*Your task:*
Search the records for the string "text". Copy each line where it occurs.

Collected data entries:
· · · ·

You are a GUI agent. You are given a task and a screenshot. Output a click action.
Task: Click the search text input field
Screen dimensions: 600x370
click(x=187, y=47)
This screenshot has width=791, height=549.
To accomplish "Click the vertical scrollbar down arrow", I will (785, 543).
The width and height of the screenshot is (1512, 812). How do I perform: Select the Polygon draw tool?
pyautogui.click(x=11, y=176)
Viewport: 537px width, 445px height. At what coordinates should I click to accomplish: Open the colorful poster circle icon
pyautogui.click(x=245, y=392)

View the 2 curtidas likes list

· · · ·

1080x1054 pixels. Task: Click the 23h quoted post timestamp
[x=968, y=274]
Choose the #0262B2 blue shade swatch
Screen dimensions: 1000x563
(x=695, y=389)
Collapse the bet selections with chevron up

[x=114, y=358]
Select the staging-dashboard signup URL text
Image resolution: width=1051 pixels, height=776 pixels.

· · · ·

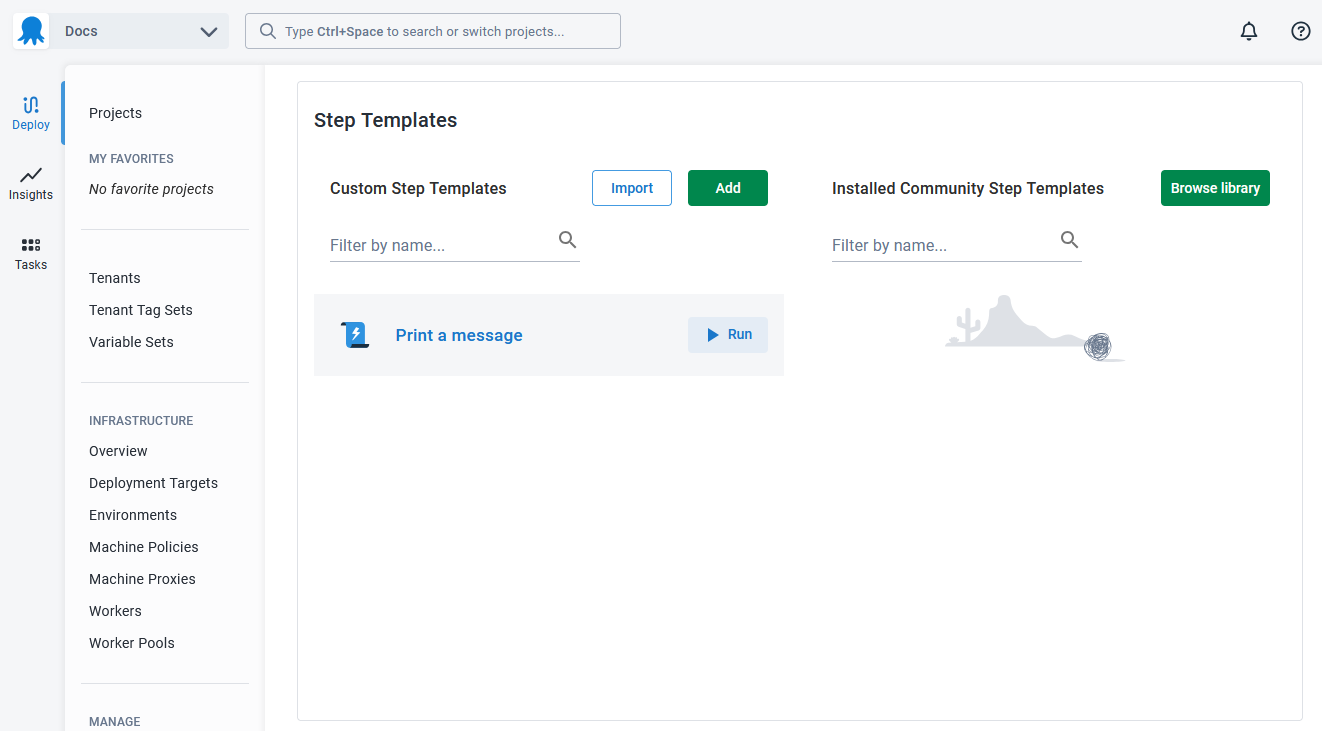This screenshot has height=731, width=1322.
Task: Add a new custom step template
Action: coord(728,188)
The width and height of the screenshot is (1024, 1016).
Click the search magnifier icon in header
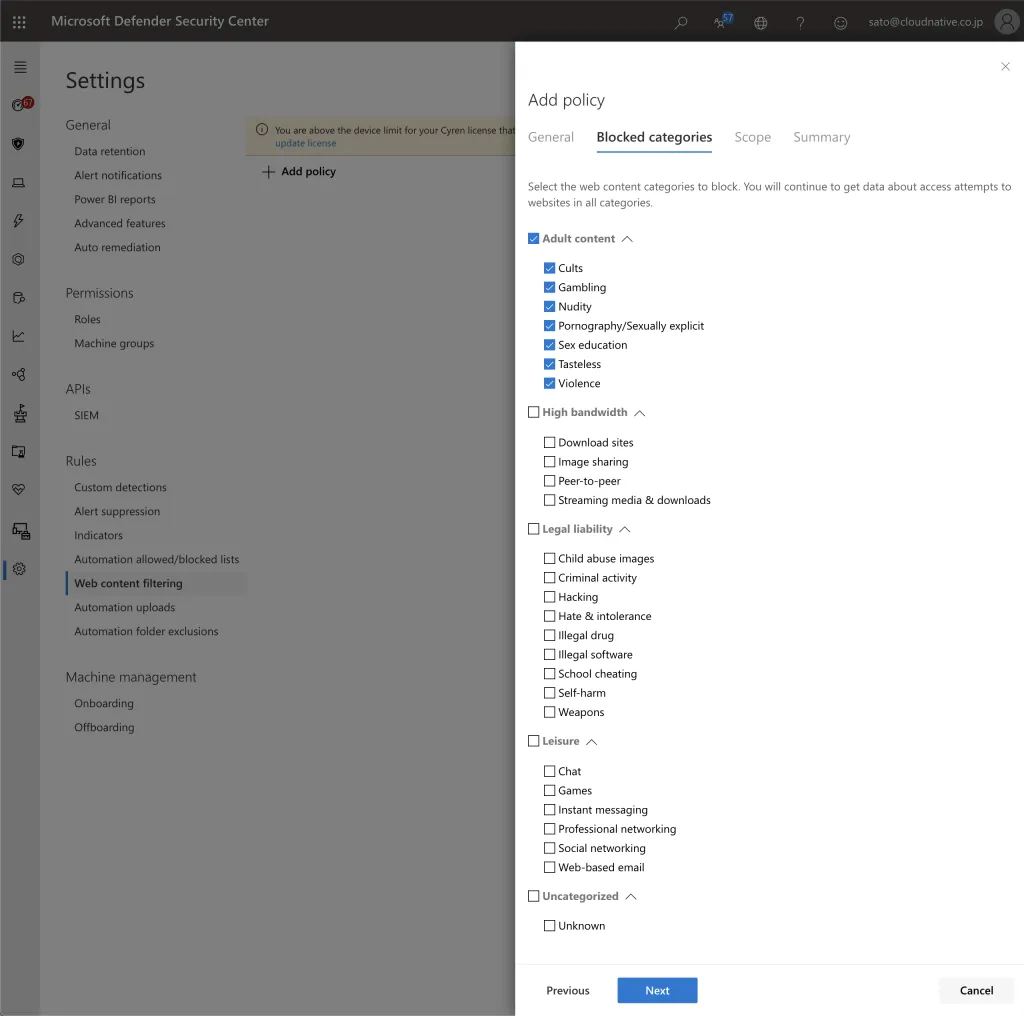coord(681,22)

· · · ·

*Written answer:*
Task: Click the search text input field
Select the staging-dashboard signup URL text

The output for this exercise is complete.